##### DATA SHOWN #####

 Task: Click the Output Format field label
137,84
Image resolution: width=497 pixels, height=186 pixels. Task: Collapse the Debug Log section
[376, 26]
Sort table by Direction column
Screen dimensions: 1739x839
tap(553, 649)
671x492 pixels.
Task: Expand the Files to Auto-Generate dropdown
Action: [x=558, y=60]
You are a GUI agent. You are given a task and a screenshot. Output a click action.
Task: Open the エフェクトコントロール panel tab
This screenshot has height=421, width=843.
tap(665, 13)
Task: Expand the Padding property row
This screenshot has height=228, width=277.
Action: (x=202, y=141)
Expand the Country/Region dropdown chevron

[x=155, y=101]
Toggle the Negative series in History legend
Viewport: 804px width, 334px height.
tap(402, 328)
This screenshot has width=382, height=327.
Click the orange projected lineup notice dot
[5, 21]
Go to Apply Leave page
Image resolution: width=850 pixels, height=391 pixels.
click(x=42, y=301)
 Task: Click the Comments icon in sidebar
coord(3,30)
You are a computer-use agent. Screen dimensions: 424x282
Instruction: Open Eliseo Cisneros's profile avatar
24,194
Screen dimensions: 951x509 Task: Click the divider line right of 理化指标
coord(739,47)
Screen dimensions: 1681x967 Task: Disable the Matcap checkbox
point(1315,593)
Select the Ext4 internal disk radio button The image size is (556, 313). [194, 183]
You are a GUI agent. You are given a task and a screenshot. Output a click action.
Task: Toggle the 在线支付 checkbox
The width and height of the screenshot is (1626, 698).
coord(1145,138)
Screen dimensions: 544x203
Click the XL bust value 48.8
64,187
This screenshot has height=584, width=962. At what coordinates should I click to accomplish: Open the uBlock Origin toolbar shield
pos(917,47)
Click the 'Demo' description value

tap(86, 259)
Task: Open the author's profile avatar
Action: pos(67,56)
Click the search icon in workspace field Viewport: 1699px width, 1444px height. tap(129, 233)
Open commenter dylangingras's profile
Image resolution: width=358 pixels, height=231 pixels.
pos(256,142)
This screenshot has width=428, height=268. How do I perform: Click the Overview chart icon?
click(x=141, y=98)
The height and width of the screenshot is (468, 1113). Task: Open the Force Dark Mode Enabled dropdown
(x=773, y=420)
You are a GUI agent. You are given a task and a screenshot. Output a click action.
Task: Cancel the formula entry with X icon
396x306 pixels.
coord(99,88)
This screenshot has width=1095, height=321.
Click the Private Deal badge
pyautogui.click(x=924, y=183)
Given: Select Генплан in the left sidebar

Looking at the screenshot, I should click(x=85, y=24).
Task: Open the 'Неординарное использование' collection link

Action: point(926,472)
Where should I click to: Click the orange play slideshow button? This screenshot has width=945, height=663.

#####

> YOUR OBJECTIVE: Up to the line containing "This screenshot has width=1095, height=321.", skip everything; from that line through the last line above, return each line exactly.

> PROBLEM SOLUTION:
This screenshot has width=1095, height=321.
Click the Private Deal badge
pyautogui.click(x=924, y=183)
Given: Select Генплан in the left sidebar

Looking at the screenshot, I should click(x=85, y=24).
Task: Open the 'Неординарное использование' collection link

Action: point(926,472)
Where should I click to: Click the orange play slideshow button? This screenshot has width=945, height=663.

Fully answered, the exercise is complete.